» ZADANIA DO WYKONANIA:
A) Dlaczego autor tekstu o instrumentach wirtualnych nie używa syntezatorów ani samplerów sprzętowych? Odpowiedz w jednym zdaniu na podstawie tekstu.
B) Dokończ tekst o instrumentach wirtualnych, dopisując dalszy ciąg zaczynający się po jego ostatnim zdaniu.

» TEKST ŹRÓDŁOWY:
§

Komp to narzedzie w ktorym instrumenty wirtualne swoim brzmieniem klada wiekszosc - jak to piszecie - "sprzetu zewnetrznego" :-) Ja np nie uzywam ZADNYCH syntezatorow czy samplerow sprzetowych bo stosunek jakosci i brzmienia do ceny jest moim zdaniem bardzo niekorzystny ;-) Za ulamek ceny sprzetu kupujesz instrument wirtualny - ot co. Posiadam np virtualnego Hammonda... Albo sample orkiestry EWQL... czy rewelacyjne bebny ezDrummer... Nie widzialem osobiscie zadnego instrumentu sprzetowego ktory dalby mi taka jakosc brzmienia stad bede bronil jednak komputerow - sa czesto niezastapione... ;-)
.
Czy Ty kiedys miales do czynienia ze sprzetowymi syntezatorami? Pytam z ciekawosci, bo widze ze jestes uprzedzony...

§

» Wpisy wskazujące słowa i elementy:
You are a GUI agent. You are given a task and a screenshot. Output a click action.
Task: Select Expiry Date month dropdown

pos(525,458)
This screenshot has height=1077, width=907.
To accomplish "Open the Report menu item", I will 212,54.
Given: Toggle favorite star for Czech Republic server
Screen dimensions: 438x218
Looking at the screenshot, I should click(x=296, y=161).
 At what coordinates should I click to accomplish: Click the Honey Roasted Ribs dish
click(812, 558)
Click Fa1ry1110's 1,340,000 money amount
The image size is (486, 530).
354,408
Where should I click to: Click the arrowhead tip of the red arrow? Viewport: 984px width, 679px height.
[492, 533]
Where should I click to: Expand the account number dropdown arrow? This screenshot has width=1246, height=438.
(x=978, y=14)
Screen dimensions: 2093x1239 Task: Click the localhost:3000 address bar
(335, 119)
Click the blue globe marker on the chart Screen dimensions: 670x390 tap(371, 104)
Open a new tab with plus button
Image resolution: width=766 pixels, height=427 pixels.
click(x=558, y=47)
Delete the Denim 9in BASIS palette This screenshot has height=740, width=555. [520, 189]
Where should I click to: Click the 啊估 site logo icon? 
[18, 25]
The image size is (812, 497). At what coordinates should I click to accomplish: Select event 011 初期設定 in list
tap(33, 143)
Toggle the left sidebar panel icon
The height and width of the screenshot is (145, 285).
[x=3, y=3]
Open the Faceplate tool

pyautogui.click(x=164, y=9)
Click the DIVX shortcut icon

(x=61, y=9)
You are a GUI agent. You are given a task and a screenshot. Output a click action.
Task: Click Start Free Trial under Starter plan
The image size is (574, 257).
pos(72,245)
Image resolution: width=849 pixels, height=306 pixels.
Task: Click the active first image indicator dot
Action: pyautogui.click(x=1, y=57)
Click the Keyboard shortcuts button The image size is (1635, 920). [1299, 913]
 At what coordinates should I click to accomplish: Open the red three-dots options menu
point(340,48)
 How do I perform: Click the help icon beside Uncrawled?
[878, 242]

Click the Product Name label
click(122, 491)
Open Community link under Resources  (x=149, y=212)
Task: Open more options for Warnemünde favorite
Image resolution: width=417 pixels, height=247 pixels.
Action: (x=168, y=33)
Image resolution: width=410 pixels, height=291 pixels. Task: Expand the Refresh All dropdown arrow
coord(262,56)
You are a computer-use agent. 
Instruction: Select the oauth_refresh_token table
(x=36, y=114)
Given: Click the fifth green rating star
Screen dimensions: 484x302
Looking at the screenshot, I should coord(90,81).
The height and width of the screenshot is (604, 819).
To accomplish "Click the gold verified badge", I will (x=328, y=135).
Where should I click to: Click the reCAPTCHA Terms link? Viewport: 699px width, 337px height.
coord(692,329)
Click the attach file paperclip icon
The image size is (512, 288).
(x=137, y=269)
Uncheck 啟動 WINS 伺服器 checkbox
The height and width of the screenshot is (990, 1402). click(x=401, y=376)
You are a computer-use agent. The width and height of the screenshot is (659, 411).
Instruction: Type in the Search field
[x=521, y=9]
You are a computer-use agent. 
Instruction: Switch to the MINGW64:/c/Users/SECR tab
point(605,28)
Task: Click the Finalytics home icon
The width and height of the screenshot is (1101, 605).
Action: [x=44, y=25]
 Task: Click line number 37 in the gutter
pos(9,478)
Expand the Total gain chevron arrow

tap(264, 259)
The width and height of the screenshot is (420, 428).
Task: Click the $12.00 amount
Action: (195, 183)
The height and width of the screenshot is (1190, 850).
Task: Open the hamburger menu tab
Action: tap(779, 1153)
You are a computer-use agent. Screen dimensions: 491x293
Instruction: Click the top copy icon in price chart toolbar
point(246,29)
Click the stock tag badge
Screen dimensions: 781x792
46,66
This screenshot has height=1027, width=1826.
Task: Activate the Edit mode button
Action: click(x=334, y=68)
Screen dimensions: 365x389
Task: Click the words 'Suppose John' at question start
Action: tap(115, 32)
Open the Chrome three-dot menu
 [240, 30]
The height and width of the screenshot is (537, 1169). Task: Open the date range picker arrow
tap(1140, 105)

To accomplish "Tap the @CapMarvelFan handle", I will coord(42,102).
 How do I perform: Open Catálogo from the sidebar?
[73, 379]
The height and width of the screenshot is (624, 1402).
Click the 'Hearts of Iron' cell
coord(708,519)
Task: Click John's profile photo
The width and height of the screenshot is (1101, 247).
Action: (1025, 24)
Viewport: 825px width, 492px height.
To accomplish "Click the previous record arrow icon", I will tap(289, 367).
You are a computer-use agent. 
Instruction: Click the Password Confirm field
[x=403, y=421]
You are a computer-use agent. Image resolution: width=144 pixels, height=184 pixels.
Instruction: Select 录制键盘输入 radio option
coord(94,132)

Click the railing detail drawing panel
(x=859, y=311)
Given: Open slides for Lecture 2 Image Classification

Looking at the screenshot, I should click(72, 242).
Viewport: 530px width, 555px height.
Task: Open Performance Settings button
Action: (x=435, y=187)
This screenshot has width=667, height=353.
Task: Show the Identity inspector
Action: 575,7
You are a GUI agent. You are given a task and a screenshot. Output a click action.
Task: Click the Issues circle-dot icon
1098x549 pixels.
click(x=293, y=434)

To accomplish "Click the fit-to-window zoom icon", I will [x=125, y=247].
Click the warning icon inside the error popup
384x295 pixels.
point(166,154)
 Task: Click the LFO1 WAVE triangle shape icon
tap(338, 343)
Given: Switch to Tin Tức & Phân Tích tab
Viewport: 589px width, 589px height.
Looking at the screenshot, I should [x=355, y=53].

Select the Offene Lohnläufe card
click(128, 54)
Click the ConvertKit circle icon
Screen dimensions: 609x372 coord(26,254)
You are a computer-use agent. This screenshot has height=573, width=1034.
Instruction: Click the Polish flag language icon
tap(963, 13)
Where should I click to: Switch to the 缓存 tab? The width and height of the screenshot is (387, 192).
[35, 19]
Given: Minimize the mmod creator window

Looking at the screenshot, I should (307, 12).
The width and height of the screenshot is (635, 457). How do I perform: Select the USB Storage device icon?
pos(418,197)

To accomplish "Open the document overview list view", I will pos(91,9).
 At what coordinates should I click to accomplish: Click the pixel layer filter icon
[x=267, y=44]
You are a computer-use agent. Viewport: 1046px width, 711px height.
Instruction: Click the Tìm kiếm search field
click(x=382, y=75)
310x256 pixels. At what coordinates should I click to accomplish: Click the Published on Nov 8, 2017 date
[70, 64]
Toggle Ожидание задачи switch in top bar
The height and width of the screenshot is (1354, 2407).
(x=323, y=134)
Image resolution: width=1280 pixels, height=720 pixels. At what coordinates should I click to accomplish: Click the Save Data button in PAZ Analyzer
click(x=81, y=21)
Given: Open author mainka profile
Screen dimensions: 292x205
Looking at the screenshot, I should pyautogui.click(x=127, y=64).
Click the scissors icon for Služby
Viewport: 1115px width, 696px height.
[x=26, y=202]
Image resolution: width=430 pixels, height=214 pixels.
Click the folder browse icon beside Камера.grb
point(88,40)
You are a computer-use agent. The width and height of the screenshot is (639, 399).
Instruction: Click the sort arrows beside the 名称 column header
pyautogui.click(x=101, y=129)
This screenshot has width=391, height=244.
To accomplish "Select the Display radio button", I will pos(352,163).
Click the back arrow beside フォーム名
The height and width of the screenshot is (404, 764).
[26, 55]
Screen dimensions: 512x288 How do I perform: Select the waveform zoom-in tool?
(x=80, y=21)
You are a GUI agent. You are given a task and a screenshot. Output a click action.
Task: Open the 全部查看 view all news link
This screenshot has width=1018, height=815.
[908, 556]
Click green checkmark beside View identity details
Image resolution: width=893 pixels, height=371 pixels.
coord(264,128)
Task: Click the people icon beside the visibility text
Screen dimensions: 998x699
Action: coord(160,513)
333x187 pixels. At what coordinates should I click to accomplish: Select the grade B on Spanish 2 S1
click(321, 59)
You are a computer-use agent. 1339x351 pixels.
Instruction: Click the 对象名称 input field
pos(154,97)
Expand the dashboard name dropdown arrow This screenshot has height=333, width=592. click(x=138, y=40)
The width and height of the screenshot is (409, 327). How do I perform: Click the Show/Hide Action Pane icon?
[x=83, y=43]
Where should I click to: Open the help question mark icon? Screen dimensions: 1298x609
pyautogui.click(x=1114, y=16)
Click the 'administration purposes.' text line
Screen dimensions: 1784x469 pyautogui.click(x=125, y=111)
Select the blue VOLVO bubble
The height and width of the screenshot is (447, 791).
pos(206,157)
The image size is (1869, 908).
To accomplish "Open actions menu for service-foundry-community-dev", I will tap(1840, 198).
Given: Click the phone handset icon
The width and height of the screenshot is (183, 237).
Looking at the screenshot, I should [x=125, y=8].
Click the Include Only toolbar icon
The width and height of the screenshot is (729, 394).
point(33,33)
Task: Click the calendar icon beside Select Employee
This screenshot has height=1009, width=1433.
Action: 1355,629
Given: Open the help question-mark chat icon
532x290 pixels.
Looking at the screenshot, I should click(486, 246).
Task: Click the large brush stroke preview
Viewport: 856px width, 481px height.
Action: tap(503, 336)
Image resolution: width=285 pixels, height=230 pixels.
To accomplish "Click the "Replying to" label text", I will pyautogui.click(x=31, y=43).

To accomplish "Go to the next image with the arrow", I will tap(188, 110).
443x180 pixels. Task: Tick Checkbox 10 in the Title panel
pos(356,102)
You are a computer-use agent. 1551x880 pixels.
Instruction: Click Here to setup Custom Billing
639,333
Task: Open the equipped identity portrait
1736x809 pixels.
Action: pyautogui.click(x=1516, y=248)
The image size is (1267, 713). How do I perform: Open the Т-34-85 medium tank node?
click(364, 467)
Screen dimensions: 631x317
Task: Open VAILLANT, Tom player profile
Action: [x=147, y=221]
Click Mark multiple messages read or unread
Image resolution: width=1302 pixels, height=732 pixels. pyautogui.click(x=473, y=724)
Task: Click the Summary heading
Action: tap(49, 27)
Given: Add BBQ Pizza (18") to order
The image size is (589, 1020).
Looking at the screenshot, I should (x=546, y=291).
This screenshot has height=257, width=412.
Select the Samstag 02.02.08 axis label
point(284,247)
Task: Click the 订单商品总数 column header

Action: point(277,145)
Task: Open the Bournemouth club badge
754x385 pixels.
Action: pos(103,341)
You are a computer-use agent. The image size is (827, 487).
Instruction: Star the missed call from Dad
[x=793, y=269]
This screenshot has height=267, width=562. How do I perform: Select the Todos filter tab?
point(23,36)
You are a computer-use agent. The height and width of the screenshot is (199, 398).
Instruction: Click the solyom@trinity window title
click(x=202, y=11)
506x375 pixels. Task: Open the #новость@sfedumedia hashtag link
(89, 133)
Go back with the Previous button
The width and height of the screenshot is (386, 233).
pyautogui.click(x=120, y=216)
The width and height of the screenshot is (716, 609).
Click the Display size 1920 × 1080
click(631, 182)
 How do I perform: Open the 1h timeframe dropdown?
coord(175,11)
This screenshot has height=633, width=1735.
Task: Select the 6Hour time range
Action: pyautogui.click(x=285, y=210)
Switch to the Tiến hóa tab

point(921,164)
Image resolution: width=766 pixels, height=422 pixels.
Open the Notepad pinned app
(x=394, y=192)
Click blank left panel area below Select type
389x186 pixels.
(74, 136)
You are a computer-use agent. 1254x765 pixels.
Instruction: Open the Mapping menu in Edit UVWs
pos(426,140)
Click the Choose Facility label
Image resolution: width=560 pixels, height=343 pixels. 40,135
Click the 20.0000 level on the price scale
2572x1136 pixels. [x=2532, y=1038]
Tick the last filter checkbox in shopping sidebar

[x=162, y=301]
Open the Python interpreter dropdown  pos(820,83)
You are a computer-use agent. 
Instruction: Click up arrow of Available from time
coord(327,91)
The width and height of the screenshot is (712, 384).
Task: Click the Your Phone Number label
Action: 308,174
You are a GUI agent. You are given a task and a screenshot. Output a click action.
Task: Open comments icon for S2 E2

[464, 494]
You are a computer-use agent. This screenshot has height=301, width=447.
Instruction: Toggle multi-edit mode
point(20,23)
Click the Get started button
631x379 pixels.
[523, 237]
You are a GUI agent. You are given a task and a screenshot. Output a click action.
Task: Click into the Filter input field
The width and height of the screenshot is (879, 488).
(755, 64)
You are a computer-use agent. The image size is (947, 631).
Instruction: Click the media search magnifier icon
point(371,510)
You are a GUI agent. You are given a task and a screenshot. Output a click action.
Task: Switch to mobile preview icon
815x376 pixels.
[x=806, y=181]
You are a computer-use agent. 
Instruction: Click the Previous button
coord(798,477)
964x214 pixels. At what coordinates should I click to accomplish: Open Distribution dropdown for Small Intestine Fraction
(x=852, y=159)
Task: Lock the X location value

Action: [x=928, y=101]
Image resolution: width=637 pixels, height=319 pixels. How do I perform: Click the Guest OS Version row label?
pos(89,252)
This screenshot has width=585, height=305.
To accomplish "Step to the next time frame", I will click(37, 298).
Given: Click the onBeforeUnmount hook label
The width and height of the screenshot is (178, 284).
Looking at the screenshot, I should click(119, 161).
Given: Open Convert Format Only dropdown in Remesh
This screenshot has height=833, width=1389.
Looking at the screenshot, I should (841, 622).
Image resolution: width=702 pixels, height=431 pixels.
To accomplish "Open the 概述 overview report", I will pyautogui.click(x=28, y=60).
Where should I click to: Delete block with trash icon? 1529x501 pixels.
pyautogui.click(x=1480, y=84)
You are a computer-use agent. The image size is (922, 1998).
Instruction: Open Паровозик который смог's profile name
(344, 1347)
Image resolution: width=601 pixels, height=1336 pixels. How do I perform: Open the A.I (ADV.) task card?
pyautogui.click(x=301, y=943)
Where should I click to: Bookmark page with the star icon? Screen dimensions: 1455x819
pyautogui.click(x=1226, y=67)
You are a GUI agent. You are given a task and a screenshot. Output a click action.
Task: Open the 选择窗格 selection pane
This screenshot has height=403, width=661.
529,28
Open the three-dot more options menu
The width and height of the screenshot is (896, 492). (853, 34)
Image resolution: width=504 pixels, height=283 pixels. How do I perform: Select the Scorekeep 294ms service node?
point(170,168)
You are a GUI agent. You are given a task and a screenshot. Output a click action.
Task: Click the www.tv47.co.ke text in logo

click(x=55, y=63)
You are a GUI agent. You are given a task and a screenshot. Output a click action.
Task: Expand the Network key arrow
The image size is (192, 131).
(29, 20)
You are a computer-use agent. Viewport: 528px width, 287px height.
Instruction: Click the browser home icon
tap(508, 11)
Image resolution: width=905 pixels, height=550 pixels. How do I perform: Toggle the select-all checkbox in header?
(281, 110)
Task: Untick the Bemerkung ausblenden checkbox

§

» ODPOWIEDZI DO ĆWICZEŃ:
A) Zdaniem autora stosunek jakości i brzmienia do ceny jest w ich przypadku bardzo niekorzystny, a instrument wirtualny kupuje się za ułamek ceny sprzętu.

B)
Nie wiem, ale cienko widze na scenie granie z softowych syntezatorow - to sa warunki frontowe i balbym sie powieszenia sprzetu. Nie mowiac juz o graniu z kilku syntezatorow na raz. Nie wiem, nie widzialem jeszcze grania na zywo z emulacji syntezatora.
Nie znam tematu, wiec pytam: da sie w softwarowej emulacji syntezatora robic to samo co na sprzecie? Np warstwy (np 4-6 arpegiacji na raz) itp? I inne rzeczy, ktore musisz szybko robic grajac na zywo.
Co do "syntezatorow" (np sprzedawane u nas pod ta nazwa typowe romplery) to jestem spokojny, sprawa polega na prostym przerzuceniu zawartosci bankow ze sprzetu do programu i juz mamy wirtualny syntezator. Ale taki prawdziwy syntezator, z torami syntezy itd itd, da sie emulowac?
Co to znaczy, ze emulacje "klada wiekszosc sprzetu zewnetrznego"? Takie emulacje brzmia lepiej niz oryginal? Jesli tak, to na czym polega ta "lepszosc" ?
Jesli to ma byc emulacja, to powinna brzmiec TAK SAMO jak oryginal.
Po to sa protokoly
transmisji typu rewire koledzy i kolezanki ;-)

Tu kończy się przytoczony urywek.